My answer is: Harry Potter and the Deathly Hallows. To a certain extent, this is unfair, because there is almost no way a book could have lived up to the hype that the final installment of the Harry Potter series was subjected to. But the book that Rowling produced to cap off her signature series was simply not up to the task of even qualifying as a decent young adult fantasy, let alone the climax of a world wide phenomenon.

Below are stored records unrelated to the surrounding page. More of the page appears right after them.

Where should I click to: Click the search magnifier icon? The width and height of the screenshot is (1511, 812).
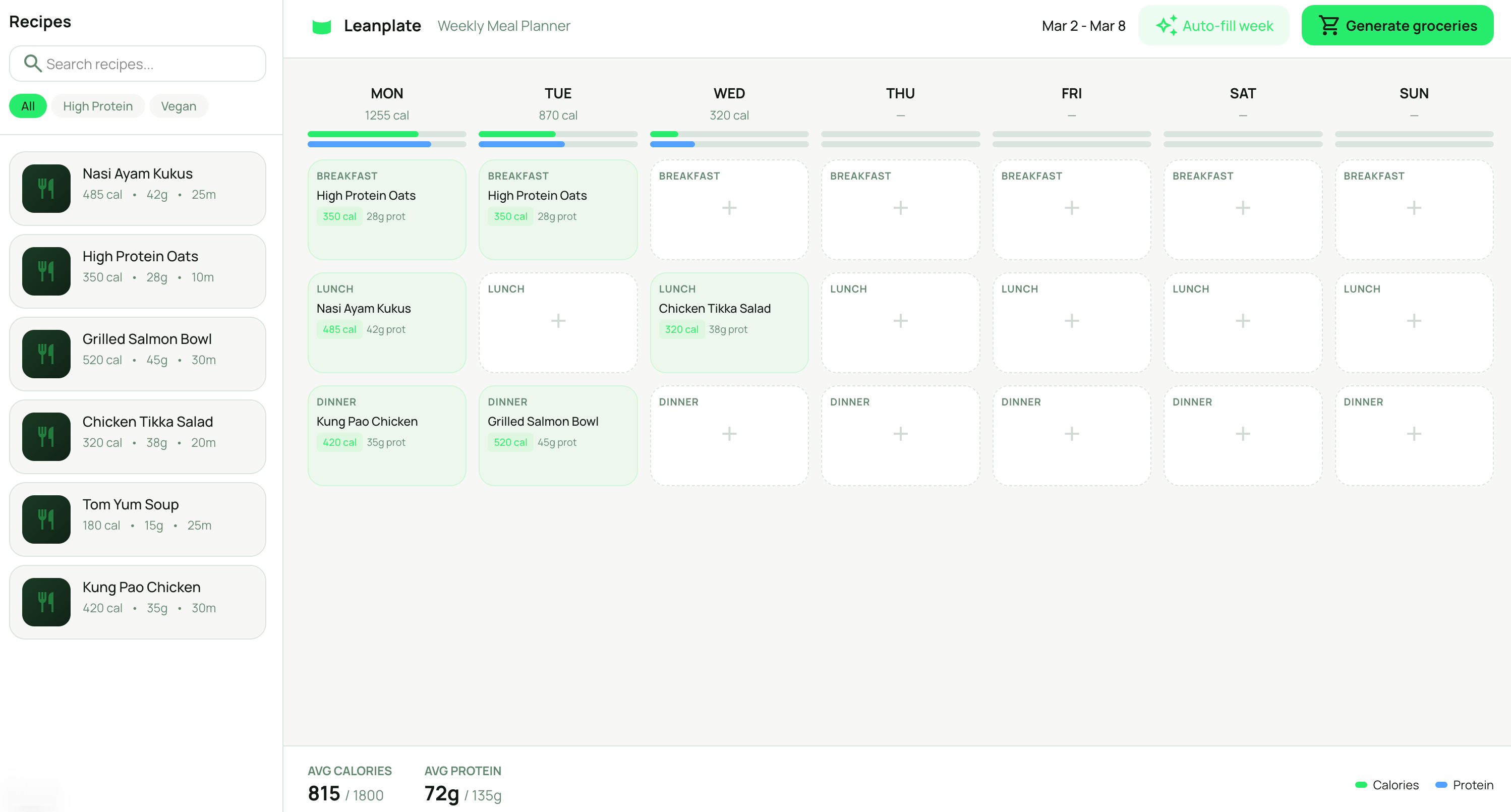coord(32,64)
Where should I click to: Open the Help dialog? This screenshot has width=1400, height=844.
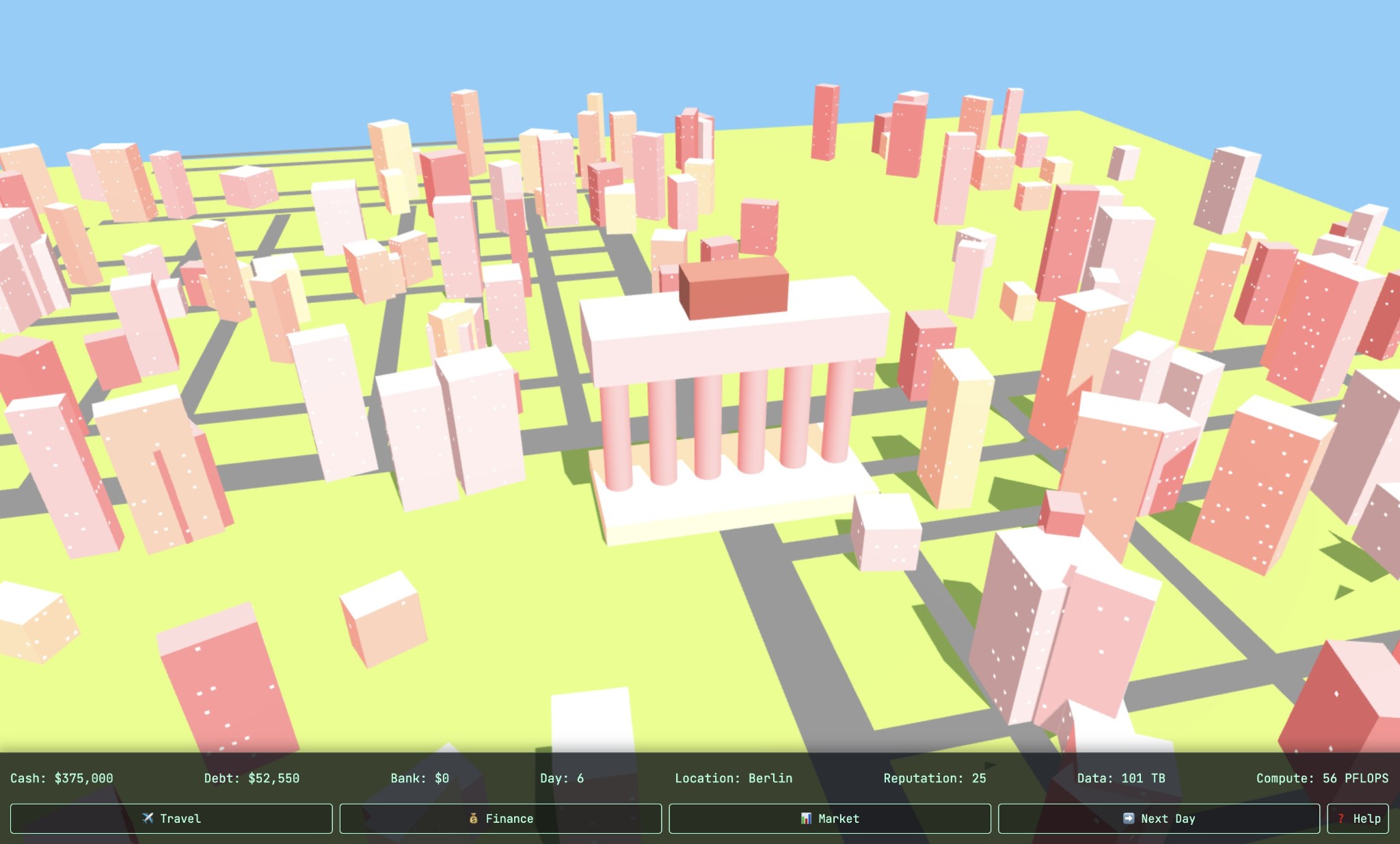coord(1358,818)
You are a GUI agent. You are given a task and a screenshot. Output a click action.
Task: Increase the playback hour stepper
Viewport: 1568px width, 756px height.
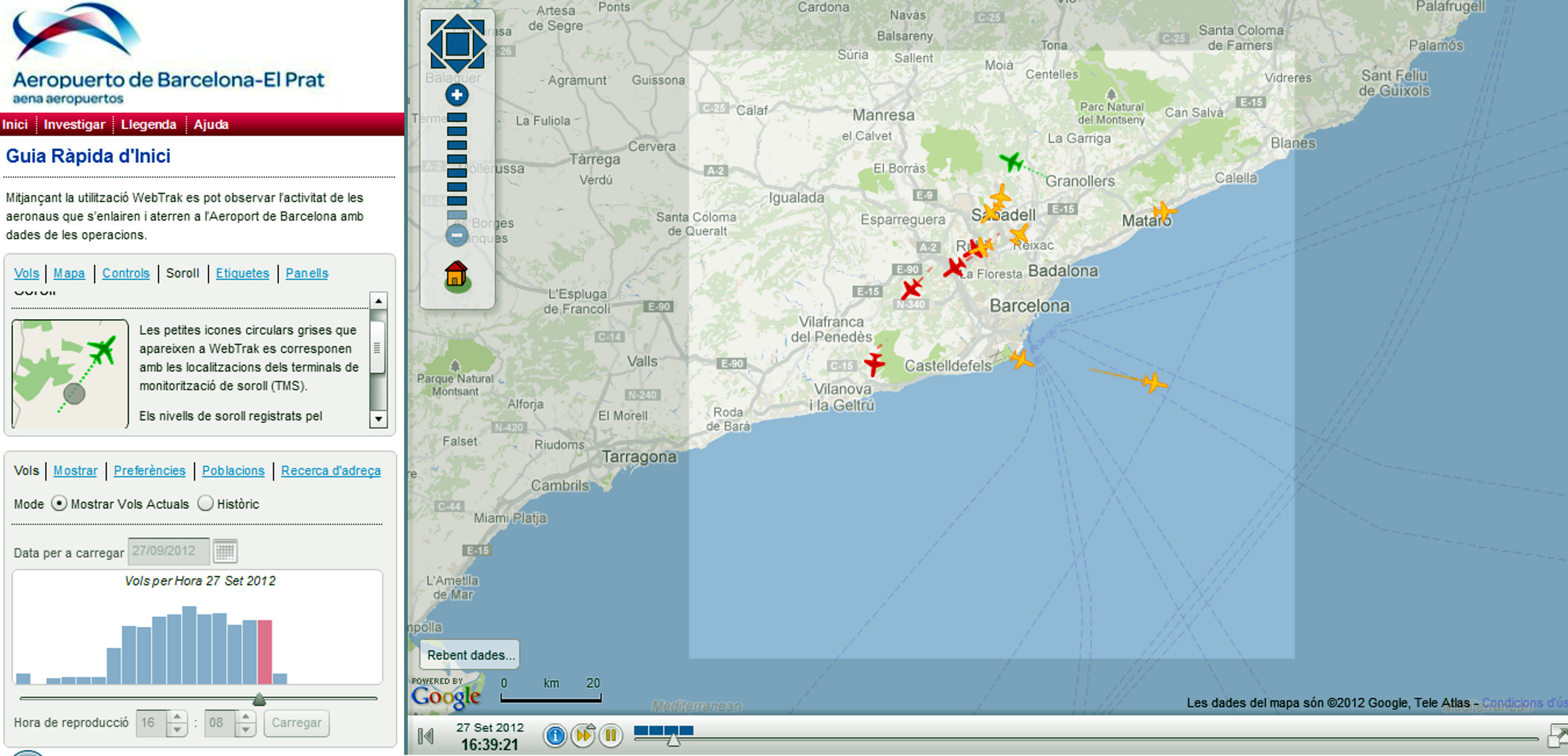pos(177,717)
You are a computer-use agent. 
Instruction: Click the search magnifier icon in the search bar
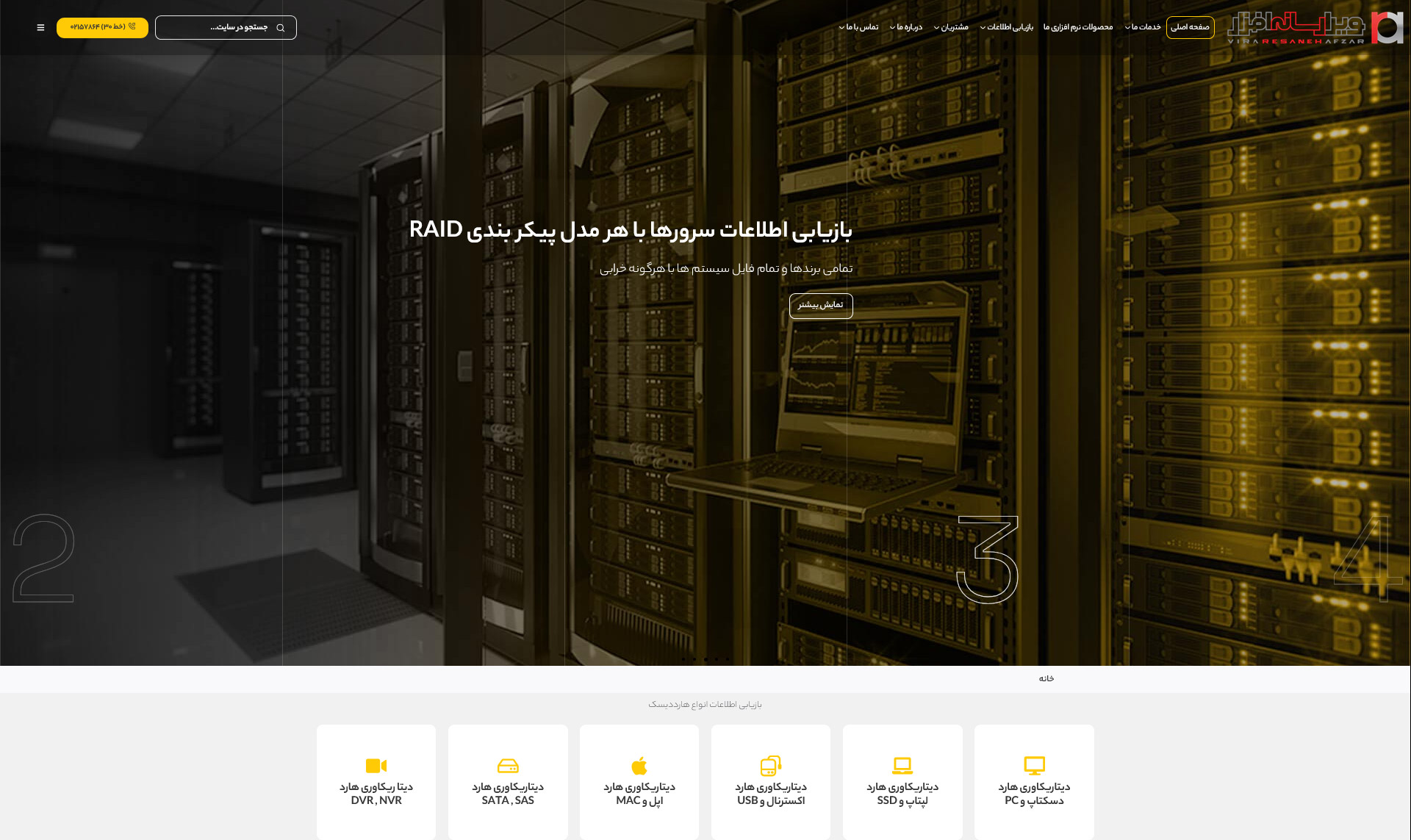click(x=281, y=27)
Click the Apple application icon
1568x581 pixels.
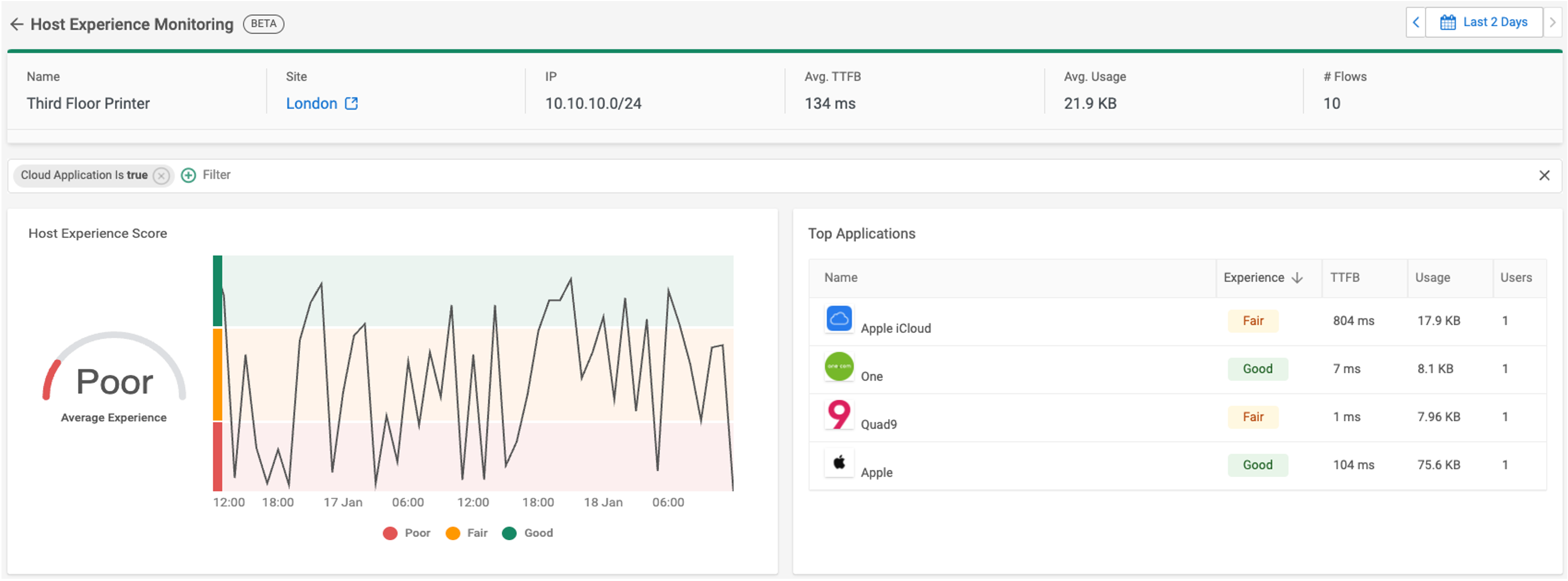(x=840, y=464)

In some ways, the lackluster nature of Deathly Hallows was somewhat predictable. The Harry Potter series had been steadily declining in quality since Goblet of Fire, with each new book becoming more long-winded and pointlessly meandering than the previous one. Deathly Hallows, however, marked the nadir of the series. The book was interminably long, and large chunks of its length were made up of an endless camping trip during which nothing of any consequence happened. Potter himself does almost nothing for most of the novel, and then in the end, he defeats Voldemort more or less simply because he is faster on the draw than the evil wizard. Nothing that happens in the book is particularly surprising, or even particularly interesting. The final chapter, which was much hyped as having been written long before, was dull and lifeless. In the end, after all the hype, this book was simply limp and uninteresting, like having a bowl of cold porridge as the dessert following a steak dinner.